The Diagram in Words

Imagine all of India’s wild Asiatic lions painted as a single dense cluster of dots inside one circle labelled Saurashtra. Now draw a lightning bolt, an epidemic, striking that circle. Every dot is at risk simultaneously. The metapopulation solution redraws the picture: the dots are split across two or three circles in different states, connected by thin managed corridors of exchange. The same lightning bolt now strikes one circle, and the others endure. Two circles are resilience; one circle, however full, is a gamble.

Way Forward

  1. Implement the 2013 order in spirit. Establish at least one genuinely separate second population in a suitable habitat outside the Saurashtra landscape, with a credible prey base and community buy-in.
  2. Adopt a formal metapopulation plan. Move from single-site protection to a managed network of subpopulations under Project Lion, with defined corridors and disease firewalls.
  3. Strengthen disease surveillance. Routine CDV and other pathogen monitoring, vaccination protocols for domestic dogs and cattle near lion ranges, and rapid-response veterinary capacity.
  4. Reduce human-lion conflict outside protected areas.

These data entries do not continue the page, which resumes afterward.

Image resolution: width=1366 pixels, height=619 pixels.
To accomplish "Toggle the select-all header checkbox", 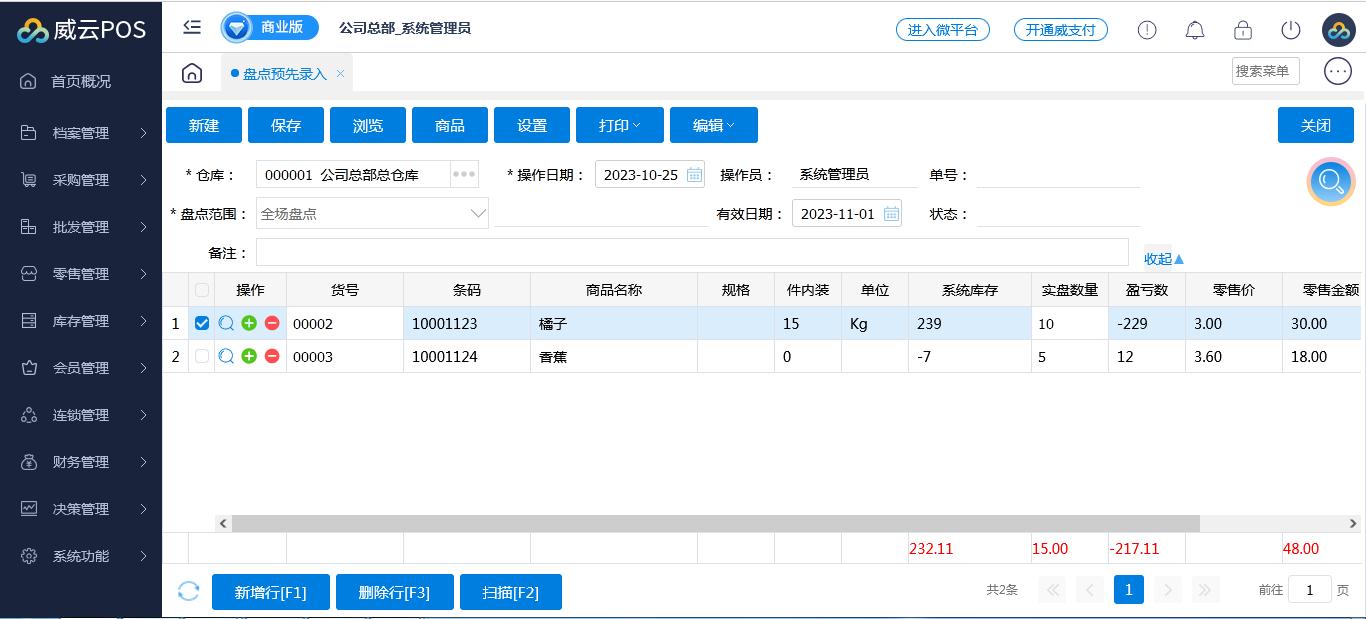I will [x=202, y=290].
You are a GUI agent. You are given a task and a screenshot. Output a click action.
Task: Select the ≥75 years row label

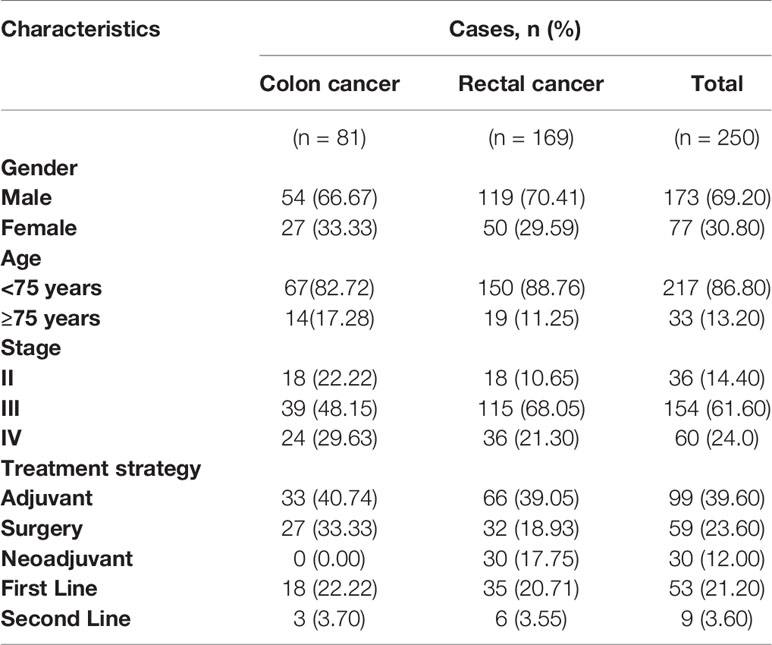point(51,318)

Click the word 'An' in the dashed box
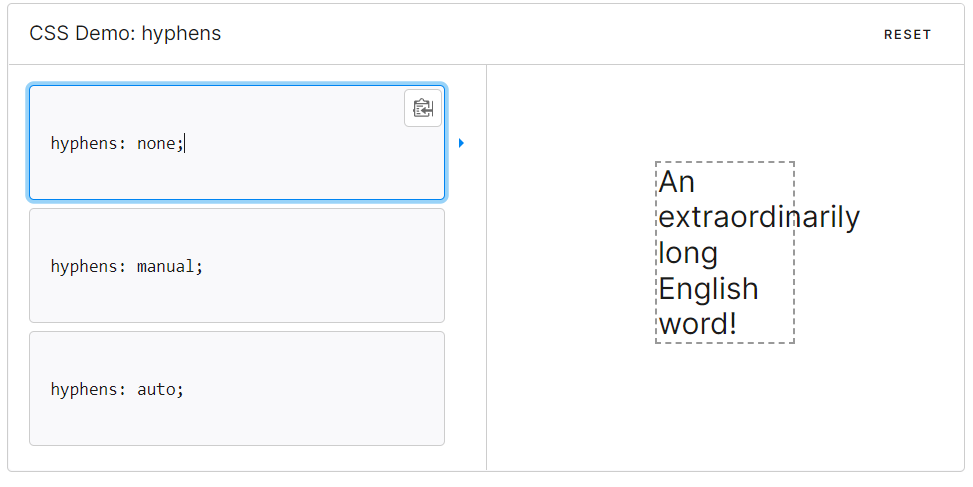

With 44 per cent of lions outside protected areas, invest in compensation, open-well covering, railway and road mitigation, and community stewardship.
  5. Resolve the federal impasse cooperatively. Frame translocation as shared national heritage, not loss of pride, and use centre-mediated cooperation to break the deadlock.

PYQ Linkage and Practice

The theme links to UPSC’s recurring interest in species conservation and habitat management. UPSC Mains GS3 (2020): “How does biodiversity vary in India? How is the Biological Diversity Act, 2002 helpful in the conservation of flora and fauna?” It also connects to Prelims questions on IUCN Red List categories, Schedule I species and Project Cheetah versus Project Lion.

Practice question (Mains, 15 marks, 250 words): “A rising population figure can conceal a rising extinction risk. In the context of the Asiatic lion, examine the case for a metapopulation strategy and analyse the federal and institutional obstacles to establishing a second home for the species.”